Integrate and Train Models on Reference Dataset and (Optionally) Infer on Query Datasets

The viewmastR function preprocesses one or two single-cell datasets (a reference and an optional query), splits the reference data into training and test sets, and optionally includes the ability to run inference on a query dataset for downstream analysis. It then applies specified modeling functions (e.g., MLR, NN, NB) to train and optionally predict on the query data.

Usage

viewmastR(
  query_cds,
  ref_cds,
  ref_celldata_col,
  query_celldata_col = NULL,
  FUNC = c("mlr", "nn", "nb"),
  norm_method = c("log", "binary", "size_only", "none"),
  selected_features = NULL,
  train_frac = 0.8,
  tf_idf = FALSE,
  scale = FALSE,
  hidden_layers = c(as.integer(500), as.integer(100)),
  learning_rate = 0.001,
  max_epochs = 5,
  LSImethod = 1,
  verbose = TRUE,
  backend = c("auto", "wgpu", "nd", "candle"),
  threshold = NULL,
  keras_model = NULL,
  model_dir = "/tmp/sc_local",
  return_probs = FALSE,
  return_type = c("object", "list"),
  debug = FALSE,
  train_only = FALSE,
  addbias = FALSE,
  ...
)

Arguments

query_cds: A Seurat or cell_data_set object representing the query dataset. If NULL, the function will operate in "reference-only" mode, using the reference dataset for training and testing only.
ref_cds: A Seurat or cell_data_set object representing the reference dataset.
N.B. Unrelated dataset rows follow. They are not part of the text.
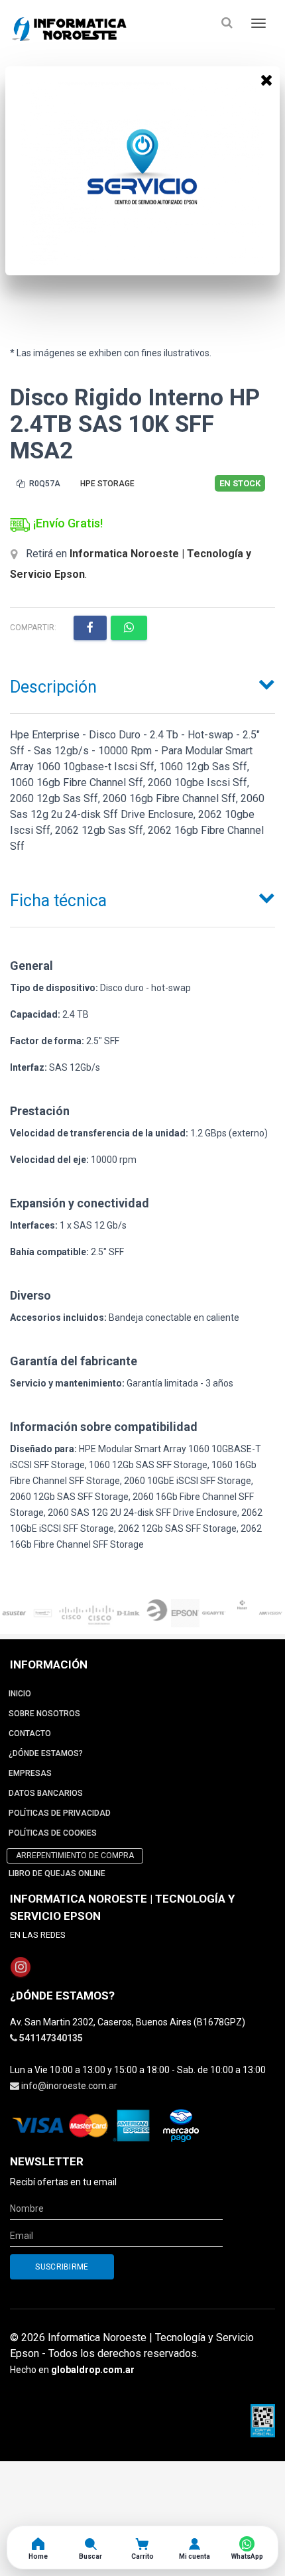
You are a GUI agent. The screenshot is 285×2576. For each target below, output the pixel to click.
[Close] (266, 79)
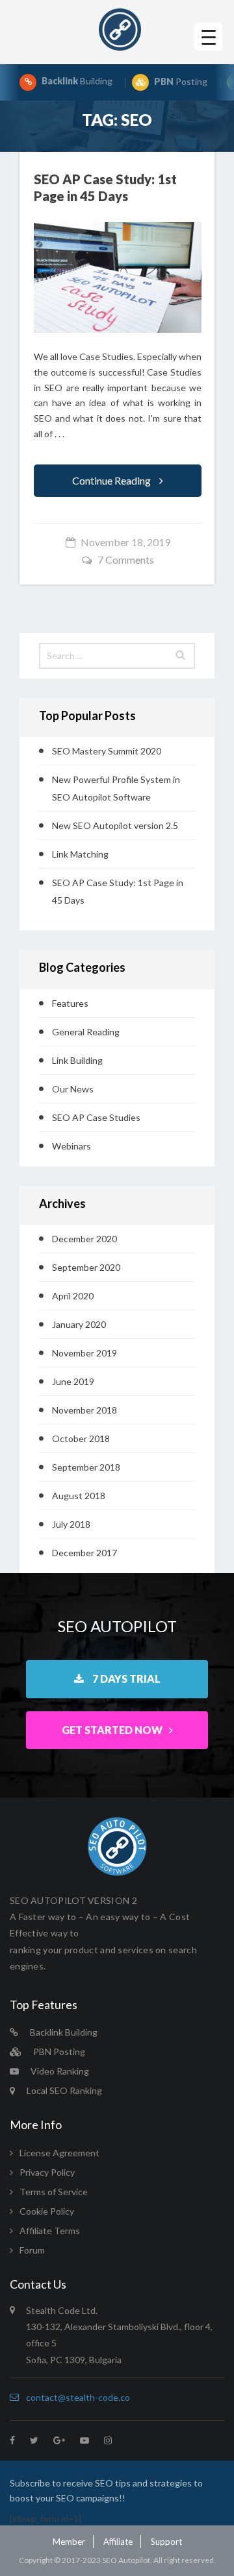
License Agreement (59, 2152)
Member (69, 2541)
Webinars (71, 1145)
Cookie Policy (47, 2211)
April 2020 (73, 1295)
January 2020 (79, 1324)
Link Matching (80, 854)
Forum (32, 2250)
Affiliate (118, 2541)
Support (166, 2541)
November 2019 (84, 1352)
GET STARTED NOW (112, 1730)
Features (70, 1003)
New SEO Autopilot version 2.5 (115, 825)
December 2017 (84, 1552)
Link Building (77, 1060)
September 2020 (86, 1267)
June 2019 (73, 1381)
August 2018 (78, 1495)
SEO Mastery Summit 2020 (106, 750)
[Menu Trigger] (208, 37)
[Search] (180, 656)
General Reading (86, 1031)
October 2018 (81, 1438)
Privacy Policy (47, 2172)
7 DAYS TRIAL (125, 1678)
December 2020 (84, 1238)
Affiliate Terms (50, 2230)
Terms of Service (54, 2191)
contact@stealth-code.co (78, 2397)
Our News (73, 1088)
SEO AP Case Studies (96, 1117)
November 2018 (84, 1409)
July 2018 (71, 1524)
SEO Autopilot (126, 2560)
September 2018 (86, 1467)
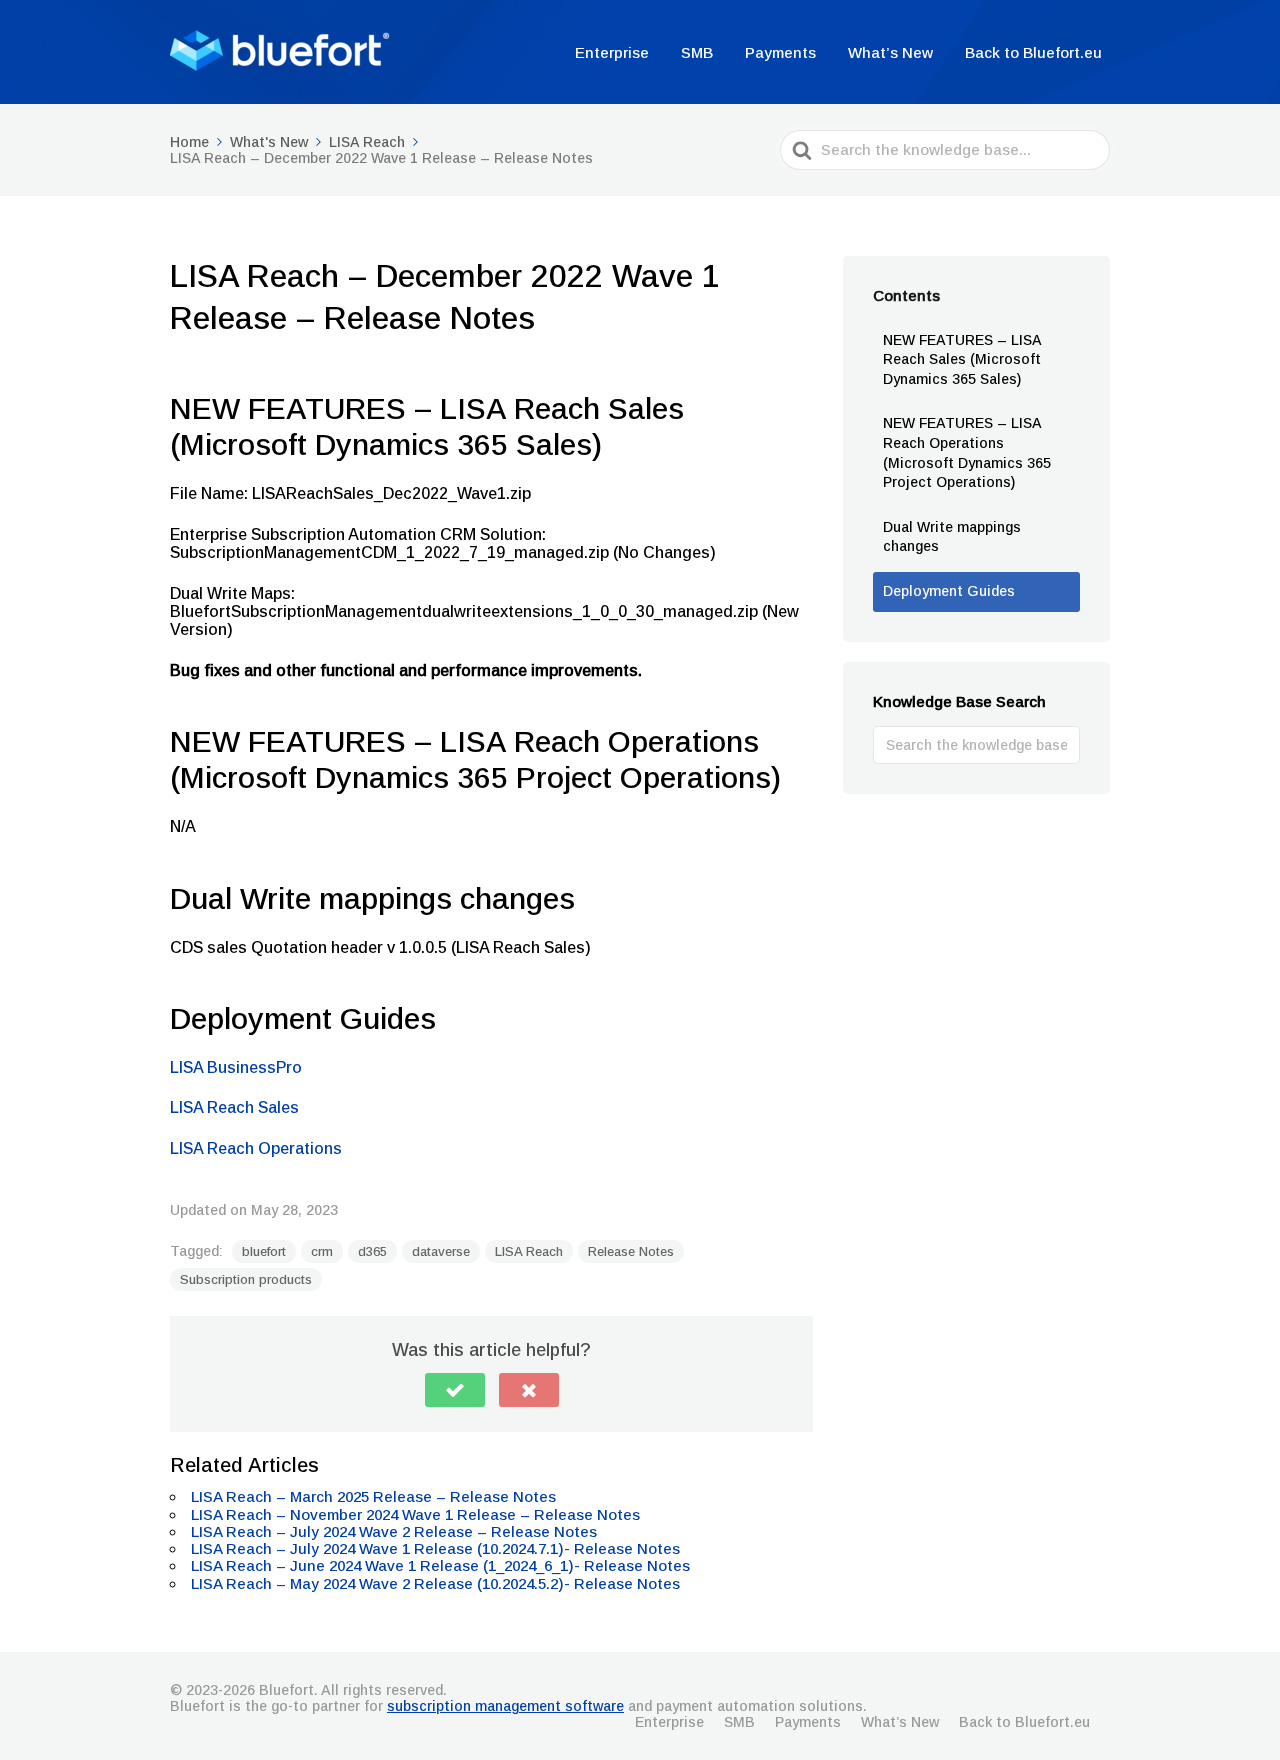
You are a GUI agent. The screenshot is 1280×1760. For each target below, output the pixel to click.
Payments (780, 52)
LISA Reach (529, 1251)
This is required.
ref_celldata_col: A character string specifying the metadata column in ref_cds that contains the cell labels.
query_celldata_col: A character string specifying a metadata column name in query_cds (or reference in reference-only mode) where predicted labels should be stored. If NULL, defaults to "viewmastR_pred".
FUNC: A character string specifying the modeling function to apply. One of "mlr", "nn", or "nb".
norm_method: Character string indicating the normalization method. One of "log", "binary", "size_only", or "none".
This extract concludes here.